BEGIN Source document

It's my own fault of course. Having watched the entire "Tudors" TV series you would think I should be up to speed on everything that happened in the period.

I am surprised that you, of all people, should imagine that a grasp of the Tudor period comes from a cursory viewing of "The Tudors".

You need "The Tudors Box Set Complete Series" which you should watch at least three times (Series 3 - the most challenging series - perhaps four times)!

A Good Read 650269930

Apologies, Gran, back to your topic.

I borrowed two books from the library yesterday which I hope will prove to be "good reads". One looks a bit daunting; it is Stephen Alford's biography of Burghley; the other is also a biography, "The Lady Penelope: the Lost Tale of Love and Politics in the Court of Elizabeth I". It is about Lady Penelope Devereux.

END Source document
BEGIN Extracted entries

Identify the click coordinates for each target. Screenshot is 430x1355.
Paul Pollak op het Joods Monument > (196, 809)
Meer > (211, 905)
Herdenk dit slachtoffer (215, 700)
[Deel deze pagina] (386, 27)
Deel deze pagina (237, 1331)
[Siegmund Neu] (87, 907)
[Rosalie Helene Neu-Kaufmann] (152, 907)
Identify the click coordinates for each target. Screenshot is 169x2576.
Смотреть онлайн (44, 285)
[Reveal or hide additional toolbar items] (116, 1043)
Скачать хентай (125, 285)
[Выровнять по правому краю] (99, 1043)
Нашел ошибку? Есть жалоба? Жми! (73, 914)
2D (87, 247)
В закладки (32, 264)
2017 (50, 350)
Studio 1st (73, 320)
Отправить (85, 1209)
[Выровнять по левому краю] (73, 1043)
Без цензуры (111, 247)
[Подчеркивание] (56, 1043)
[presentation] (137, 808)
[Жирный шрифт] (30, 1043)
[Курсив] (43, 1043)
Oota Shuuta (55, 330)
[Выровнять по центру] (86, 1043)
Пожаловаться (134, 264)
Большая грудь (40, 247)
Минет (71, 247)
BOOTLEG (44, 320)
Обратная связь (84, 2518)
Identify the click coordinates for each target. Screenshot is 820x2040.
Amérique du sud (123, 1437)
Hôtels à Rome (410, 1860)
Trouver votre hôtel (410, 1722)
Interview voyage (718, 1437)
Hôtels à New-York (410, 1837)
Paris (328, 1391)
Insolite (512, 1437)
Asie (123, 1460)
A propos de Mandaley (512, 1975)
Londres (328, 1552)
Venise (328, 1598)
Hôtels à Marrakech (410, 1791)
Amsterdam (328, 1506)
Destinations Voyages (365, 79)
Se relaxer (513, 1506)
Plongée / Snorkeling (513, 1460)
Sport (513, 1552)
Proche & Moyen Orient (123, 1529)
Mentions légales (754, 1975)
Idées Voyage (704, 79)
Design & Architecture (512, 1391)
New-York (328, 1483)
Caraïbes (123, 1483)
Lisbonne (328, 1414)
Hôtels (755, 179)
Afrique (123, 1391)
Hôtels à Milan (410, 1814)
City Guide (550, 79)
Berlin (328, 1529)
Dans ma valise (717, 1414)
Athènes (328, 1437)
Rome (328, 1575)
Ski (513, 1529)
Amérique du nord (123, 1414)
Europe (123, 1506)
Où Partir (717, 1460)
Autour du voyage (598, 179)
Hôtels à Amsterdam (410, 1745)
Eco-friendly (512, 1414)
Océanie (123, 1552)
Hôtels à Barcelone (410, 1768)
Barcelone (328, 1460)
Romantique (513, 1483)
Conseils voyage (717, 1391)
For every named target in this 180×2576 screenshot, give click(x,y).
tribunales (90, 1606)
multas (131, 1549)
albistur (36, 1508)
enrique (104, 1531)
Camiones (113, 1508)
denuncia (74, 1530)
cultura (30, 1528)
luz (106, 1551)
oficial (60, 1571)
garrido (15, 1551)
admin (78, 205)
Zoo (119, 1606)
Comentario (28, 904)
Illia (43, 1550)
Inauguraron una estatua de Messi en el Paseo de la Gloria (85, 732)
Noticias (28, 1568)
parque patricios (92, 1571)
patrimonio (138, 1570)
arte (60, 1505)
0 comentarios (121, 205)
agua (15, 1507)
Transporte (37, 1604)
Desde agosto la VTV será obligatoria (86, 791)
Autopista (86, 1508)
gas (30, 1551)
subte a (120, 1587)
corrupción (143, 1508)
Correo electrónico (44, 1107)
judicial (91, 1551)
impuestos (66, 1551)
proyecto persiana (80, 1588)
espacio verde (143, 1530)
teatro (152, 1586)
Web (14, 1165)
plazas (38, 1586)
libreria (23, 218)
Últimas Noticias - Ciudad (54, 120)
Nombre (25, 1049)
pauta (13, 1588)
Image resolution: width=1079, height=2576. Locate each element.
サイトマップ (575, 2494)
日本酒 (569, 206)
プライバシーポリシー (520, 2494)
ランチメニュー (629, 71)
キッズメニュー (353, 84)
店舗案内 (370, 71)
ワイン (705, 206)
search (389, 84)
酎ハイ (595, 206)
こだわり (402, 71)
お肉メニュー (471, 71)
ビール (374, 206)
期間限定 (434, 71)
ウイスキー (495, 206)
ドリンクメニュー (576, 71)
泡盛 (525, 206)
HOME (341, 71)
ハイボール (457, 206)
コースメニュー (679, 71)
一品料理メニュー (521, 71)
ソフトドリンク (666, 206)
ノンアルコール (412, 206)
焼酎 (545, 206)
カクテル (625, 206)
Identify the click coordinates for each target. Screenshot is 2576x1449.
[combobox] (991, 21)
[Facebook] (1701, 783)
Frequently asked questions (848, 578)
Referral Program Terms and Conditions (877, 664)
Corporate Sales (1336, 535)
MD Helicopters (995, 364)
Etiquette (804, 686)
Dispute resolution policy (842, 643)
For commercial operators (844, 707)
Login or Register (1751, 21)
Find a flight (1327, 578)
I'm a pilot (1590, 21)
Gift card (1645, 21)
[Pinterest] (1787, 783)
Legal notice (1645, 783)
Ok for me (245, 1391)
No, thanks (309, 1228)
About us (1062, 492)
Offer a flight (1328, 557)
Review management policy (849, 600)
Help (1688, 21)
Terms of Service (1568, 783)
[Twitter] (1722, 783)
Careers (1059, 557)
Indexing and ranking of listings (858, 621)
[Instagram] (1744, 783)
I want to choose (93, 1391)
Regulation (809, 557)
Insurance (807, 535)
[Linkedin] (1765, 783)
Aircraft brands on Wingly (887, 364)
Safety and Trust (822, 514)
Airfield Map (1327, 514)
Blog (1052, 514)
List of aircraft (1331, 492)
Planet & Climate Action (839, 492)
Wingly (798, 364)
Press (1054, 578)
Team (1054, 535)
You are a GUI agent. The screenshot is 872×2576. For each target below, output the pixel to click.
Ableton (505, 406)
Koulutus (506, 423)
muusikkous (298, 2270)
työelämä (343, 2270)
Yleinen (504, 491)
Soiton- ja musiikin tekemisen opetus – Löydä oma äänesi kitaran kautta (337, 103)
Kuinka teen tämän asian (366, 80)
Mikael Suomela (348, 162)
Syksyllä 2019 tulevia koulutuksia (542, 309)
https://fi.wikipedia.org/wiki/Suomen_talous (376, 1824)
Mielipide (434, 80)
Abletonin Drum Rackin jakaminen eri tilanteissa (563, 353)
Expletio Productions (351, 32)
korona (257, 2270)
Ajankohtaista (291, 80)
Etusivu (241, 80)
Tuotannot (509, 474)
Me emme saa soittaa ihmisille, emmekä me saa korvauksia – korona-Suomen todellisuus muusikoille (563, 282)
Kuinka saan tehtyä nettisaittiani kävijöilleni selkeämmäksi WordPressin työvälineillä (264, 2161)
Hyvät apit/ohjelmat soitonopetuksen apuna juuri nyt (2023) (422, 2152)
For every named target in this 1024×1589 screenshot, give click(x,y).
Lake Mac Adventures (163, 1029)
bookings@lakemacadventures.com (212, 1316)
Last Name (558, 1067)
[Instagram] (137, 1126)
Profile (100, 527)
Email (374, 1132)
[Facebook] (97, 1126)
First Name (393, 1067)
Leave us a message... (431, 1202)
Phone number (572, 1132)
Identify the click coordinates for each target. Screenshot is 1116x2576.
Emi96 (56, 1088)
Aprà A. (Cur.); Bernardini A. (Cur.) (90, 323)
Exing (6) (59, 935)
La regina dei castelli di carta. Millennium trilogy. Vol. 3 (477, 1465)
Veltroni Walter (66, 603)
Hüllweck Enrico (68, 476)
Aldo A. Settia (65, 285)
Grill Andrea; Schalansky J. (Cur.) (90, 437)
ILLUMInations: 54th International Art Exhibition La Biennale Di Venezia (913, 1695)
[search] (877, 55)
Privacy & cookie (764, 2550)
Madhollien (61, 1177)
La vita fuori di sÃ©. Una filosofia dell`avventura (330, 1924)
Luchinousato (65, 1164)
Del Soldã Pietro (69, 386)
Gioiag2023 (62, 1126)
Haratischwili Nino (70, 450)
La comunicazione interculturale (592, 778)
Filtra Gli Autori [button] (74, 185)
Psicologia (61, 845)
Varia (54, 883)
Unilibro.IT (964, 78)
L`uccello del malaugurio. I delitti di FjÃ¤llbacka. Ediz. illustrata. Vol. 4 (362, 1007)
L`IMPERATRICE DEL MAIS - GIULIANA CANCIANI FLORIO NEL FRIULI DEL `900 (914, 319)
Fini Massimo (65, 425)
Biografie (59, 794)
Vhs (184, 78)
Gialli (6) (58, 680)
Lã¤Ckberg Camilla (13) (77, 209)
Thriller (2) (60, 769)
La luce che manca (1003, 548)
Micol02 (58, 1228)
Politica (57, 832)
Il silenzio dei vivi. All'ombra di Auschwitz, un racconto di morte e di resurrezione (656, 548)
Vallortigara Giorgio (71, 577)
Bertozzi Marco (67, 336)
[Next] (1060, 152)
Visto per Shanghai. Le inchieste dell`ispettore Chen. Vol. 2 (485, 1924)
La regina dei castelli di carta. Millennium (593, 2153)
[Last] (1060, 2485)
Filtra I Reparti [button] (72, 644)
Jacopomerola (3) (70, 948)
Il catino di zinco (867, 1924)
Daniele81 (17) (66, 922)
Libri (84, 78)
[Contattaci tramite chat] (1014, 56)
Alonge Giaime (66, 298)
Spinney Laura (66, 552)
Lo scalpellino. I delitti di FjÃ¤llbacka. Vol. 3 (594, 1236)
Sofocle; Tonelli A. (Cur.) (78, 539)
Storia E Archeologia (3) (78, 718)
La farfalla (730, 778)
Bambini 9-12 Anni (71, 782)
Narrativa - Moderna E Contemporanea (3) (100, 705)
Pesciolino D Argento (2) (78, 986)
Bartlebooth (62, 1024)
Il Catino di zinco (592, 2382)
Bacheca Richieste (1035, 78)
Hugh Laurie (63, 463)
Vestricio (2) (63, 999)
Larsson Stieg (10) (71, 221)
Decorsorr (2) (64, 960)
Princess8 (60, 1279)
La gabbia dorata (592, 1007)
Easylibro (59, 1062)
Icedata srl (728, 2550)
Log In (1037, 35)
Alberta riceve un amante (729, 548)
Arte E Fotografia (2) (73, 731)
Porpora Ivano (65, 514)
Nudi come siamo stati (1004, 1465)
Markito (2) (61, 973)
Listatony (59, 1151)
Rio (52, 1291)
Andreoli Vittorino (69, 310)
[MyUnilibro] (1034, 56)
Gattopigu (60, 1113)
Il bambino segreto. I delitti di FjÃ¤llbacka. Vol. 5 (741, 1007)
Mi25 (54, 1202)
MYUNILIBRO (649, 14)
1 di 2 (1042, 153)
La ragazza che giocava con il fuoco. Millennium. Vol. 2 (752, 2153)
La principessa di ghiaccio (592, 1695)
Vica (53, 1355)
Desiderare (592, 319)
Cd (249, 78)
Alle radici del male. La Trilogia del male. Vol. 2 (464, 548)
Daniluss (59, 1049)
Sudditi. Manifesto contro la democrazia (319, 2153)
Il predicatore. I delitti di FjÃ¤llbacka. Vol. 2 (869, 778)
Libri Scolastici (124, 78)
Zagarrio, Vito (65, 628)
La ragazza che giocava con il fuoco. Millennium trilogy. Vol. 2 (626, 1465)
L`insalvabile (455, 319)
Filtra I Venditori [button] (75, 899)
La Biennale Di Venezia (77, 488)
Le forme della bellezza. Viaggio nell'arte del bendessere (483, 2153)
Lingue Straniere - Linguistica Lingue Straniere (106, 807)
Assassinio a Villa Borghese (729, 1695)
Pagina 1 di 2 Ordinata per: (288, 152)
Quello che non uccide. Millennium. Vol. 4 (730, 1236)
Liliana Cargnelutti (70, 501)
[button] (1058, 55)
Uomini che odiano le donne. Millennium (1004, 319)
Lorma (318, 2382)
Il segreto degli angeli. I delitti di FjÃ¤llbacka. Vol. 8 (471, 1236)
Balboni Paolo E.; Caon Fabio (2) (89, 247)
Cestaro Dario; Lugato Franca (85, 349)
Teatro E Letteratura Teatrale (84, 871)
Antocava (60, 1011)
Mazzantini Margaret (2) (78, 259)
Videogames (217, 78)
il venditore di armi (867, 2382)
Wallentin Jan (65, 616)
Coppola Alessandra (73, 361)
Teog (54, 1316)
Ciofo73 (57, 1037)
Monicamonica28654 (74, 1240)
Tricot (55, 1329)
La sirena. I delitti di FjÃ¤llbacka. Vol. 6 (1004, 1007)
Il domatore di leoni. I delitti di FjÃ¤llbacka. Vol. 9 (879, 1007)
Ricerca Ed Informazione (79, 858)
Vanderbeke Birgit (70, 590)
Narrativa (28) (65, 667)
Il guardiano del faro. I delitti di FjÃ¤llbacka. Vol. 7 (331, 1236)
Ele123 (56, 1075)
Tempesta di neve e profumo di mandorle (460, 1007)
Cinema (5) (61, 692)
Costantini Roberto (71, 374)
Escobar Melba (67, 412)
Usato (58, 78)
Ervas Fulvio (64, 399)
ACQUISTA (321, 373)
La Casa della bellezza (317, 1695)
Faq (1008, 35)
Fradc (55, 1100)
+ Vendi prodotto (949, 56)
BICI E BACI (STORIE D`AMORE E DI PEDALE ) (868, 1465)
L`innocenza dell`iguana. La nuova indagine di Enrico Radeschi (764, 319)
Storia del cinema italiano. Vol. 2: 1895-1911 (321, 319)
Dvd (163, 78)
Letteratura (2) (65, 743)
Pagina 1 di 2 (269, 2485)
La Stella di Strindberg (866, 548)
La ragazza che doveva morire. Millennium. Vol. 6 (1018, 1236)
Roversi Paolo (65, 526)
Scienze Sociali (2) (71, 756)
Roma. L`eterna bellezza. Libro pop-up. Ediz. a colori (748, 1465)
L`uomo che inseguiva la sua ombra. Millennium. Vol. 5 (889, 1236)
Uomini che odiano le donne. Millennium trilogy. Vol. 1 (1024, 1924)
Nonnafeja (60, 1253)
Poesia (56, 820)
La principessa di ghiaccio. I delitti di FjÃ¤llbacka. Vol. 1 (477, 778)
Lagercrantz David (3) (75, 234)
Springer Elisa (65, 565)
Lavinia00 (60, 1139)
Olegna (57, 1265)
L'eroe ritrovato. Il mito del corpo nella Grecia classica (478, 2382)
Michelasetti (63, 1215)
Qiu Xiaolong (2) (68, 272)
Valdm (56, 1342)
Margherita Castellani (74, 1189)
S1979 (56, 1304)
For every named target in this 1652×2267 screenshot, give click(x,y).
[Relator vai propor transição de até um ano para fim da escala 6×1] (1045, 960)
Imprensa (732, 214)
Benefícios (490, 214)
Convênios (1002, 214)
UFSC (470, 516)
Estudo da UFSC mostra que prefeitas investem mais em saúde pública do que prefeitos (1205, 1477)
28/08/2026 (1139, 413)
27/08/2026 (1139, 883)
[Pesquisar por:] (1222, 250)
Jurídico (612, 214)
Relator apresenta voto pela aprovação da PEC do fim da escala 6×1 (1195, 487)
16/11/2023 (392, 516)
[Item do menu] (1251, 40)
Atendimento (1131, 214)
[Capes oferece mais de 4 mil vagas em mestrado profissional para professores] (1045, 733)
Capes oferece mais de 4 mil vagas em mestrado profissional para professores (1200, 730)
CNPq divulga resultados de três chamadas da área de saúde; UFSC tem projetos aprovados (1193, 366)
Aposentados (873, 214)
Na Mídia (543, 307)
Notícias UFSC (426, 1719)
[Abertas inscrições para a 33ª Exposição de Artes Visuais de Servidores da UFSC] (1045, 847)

END Extracted entries

§ **Stated exercise 1**
Translate this sentence from the Tudor discussion into French: "I borrowed two books from the library yesterday which I hope will prove to be "good reads"."
§ **Stated exercise 2**
According to the Tudor discussion, who is the book "The Lady Penelope: the Lost Tale of Love and Politics in the Court of Elizabeth I" about?
§ **Stated exercise 3**
Do these statements agree with the Tudor discussion? Answer yes or no for each, and quote the words that decide it.
(a) Series 3 of the box set should perhaps be watched four times.
(b) Both library books are novels.
(c) The library books were borrowed last week.

§ **Task response 1**
J'ai emprunté hier deux livres à la bibliothèque qui, je l'espère, s'avéreront être de « bonnes lectures ».

§ **Task response 2**
Lady Penelope Devereux.

§ **Task response 3**
(a) Yes: "(Series 3 - the most challenging series - perhaps four times)"
(b) No: "it is Stephen Alford's biography of Burghley; the other is also a biography"
(c) No: "I borrowed two books from the library yesterday"